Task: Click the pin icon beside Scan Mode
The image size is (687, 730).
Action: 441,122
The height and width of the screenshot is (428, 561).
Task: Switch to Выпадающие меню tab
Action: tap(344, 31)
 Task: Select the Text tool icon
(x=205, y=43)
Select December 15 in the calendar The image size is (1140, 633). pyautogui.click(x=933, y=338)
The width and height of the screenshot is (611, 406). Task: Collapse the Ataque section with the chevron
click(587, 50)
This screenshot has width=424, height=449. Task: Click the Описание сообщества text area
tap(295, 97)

•••

## The task
Rewrite the entries above as a numbered list, one line per number, and leave out any blank lines.

## Task response
1. Task: Click the pin icon beside Scan Mode
2. The image size is (687, 730).
3. Action: 441,122
4. The height and width of the screenshot is (428, 561).
5. Task: Switch to Выпадающие меню tab
6. Action: tap(344, 31)
7.  Task: Select the Text tool icon
8. (x=205, y=43)
9. Select December 15 in the calendar The image size is (1140, 633). pyautogui.click(x=933, y=338)
10. The width and height of the screenshot is (611, 406). Task: Collapse the Ataque section with the chevron
11. click(587, 50)
12. This screenshot has width=424, height=449. Task: Click the Описание сообщества text area
13. tap(295, 97)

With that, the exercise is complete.